In the BT outage case, detection with OptOSS AI could have been possible within the very first seconds of the incident. The Configuration Error would be immediately visible as a spike in the cumulative anomaly severity, starting from the patient zero. Visualised in the CT-Scan this would look as follows:
OptOSS AI would detect the ‘Patient Zero’, and extract the:
exact time,
a device the issue arose at,
chain of events (anomaly consists of),
related attribution, including affected interfaces.
Integration with maintenance records and configuration management data allows OptOSS AI to correlate if any maintenance-related activity was conducted or if this is a non-maintenance-related issue. Remediation would depend on the preferred implementation, considering our clients' evolution model as they progress through iterations toward fully autonomous networks. Here are possible options:
1. Basic - with process injection:
An incident ticket will automatically be forwarded to the proper team with the Root Cause and all related details. The response team would have all the required information about what happened. Using our LLM assistant function, the anomaly would also be explained in Layman’s terms with possible fixes so the User understands how to address the issue.
2. Semi-Automated - with OptOSS AI advanced knowledge pack:
With implemented OptOSS AI advanced knowledge pack in addition to warning proper team would be possible to link scripts once such an anomaly arises to store the current configuration and revert back to the previous stable one and check if the issue persists and with OptOSS MANAGER if the service is still impacted. On premise GEN AI could help to support technical teams with explaining the context and proposing resolutions with step by step instructions.
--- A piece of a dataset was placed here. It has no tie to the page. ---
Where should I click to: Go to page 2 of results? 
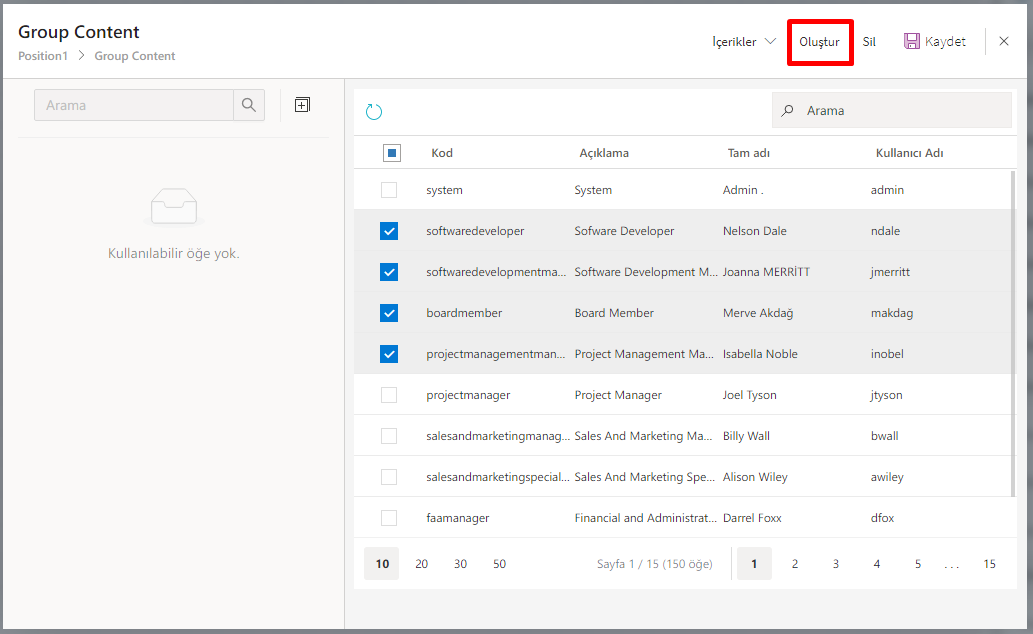click(x=795, y=564)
3. OptOSS Autonomous Networks:
Such a change that redirected call would not pass the acceptance, and the configuration would be reverted (with human in the loop of course). As a result, the aforementioned configuration change using OptOSS AI would trigger a warning during the maintenance acceptance testing stage by indicating anomaly spikes on the NGX platform’s media server. However, if the maintenance team forced acceptance of the changes, the troubleshooting team would have full clarity on the incident, including the RCA and Patient Zero, immediately after the issue appeared.
This could save most of the time wasted when acting without clarity in a rush, minimise human error, and even potentially avoid the incident altogether.
In the 21st century, telecom companies faced the challenge of addressing the growing complexity of networks while still using outdated rulebased toolsets and experiencing a shortage of resources. The toolsets of the 20th century couldn't address the issues raised by the networks that appeared in the 21st century. This is why a new toolset was required, and OptOSS was invented to address the networks of the future, using AI to manage the scale of complexity and make humans superhumans: The next generation OSS.